EINSTEIN TEORİSİ İLE BİRLEŞTİ
Araştırmacılar, iki güçlü süper bilgisayar kullanarak Einstein’ın uzay ve zamanı bükülmesini tanımlayan genel görelilik kuramını; plazma gazının davranışı, manyetik alanlar ve ışığın maddeyle etkileşimiyle tek bir modelde birleştirdi. Eski modellerin aksine, ışığın sadece düz bir çizgi olmadığı, bükülen uzay-zamanda hapsolabildiği gerçeği hesaplamalara dahil edildi.
EZBER BOZAN SONUÇLAR
Yıldız kütleli kara deliklerin Güneş'ten biraz daha büyük olduğunu varsayarsak, kara delikler üzerinde yapılan simülasyonlar, şaşırtıcı bir sonucu gözler önüne serdi.
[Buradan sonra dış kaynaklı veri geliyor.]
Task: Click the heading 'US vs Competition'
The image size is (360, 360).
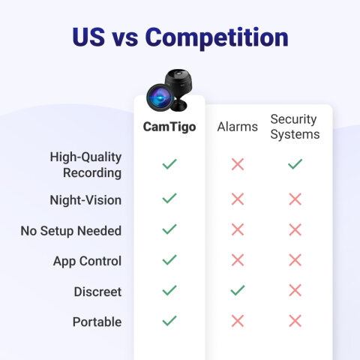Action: pyautogui.click(x=180, y=37)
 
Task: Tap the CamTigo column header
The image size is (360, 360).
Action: pyautogui.click(x=170, y=127)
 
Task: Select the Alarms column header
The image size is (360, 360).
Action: pyautogui.click(x=237, y=127)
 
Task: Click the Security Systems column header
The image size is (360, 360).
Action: pyautogui.click(x=295, y=127)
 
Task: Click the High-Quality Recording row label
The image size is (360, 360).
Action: pyautogui.click(x=86, y=164)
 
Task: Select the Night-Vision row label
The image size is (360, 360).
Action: pyautogui.click(x=86, y=200)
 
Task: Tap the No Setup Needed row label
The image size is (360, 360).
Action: pyautogui.click(x=71, y=231)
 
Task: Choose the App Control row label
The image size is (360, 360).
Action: pyautogui.click(x=87, y=261)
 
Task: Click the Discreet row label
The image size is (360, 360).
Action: pyautogui.click(x=98, y=291)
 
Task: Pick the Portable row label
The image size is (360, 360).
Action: pyautogui.click(x=97, y=322)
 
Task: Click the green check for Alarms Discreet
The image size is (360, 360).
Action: pyautogui.click(x=238, y=290)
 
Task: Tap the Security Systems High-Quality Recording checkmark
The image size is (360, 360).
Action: pyautogui.click(x=295, y=164)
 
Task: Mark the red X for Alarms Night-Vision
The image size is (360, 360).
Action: pyautogui.click(x=238, y=199)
Araştırmaya göre, bir kara delik ne kadar çok madde yutarsa, her zaman o kadar parlak görünmeyebilir.
Modellemeye göre, kara delik aşırı miktarda madde çektiğinde çevresindeki disk kalınlaşıp şişiyor. Bu kalın yapı, radyasyonu içine hapsediyor ve enerji ışık olarak yayılmak yerine, güçlü rüzgarlar ve jetler halinde dışarı püskürtülüyor.
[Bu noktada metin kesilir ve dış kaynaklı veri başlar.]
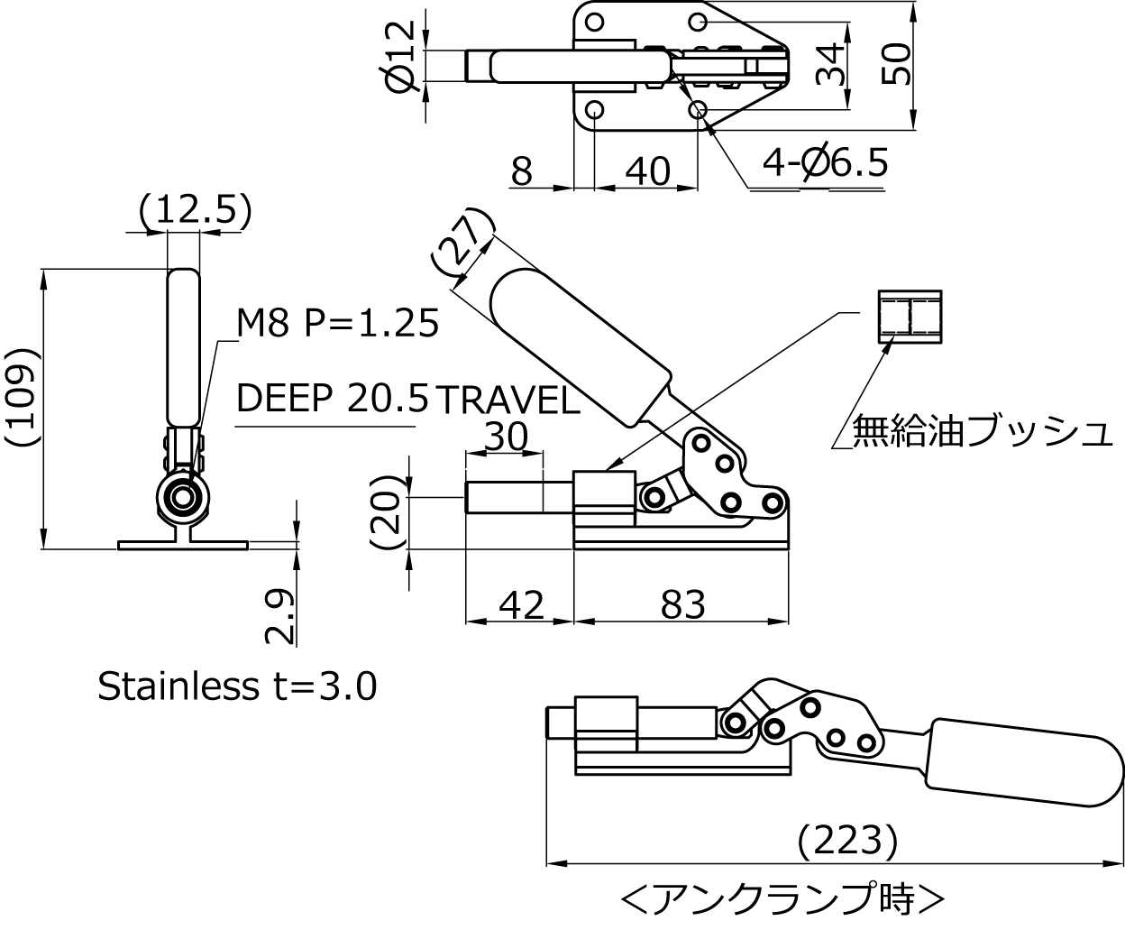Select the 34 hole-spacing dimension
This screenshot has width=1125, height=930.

MADDE İÇERİ ÇEKİLİRKEN "HUNİ YAPISI" OLUŞTURUYOR
Çalışmanın en kritik keşiflerinden biri de "Huni Etkisi" oldu. Simülasyonlar, maddenin içeri çekilirken dar bir huni yapısı oluşturduğunu gösterdi. Bu durum, kara deliğin parlaklığının tamamen "nereden baktığınıza" bağlı olduğunu kanıtlıyor. Eğer bu huniye doğru açıdan bakılırsa kara delik çok parlak, farklı bir açıdan bakılırsa sönük algılanabiliyor.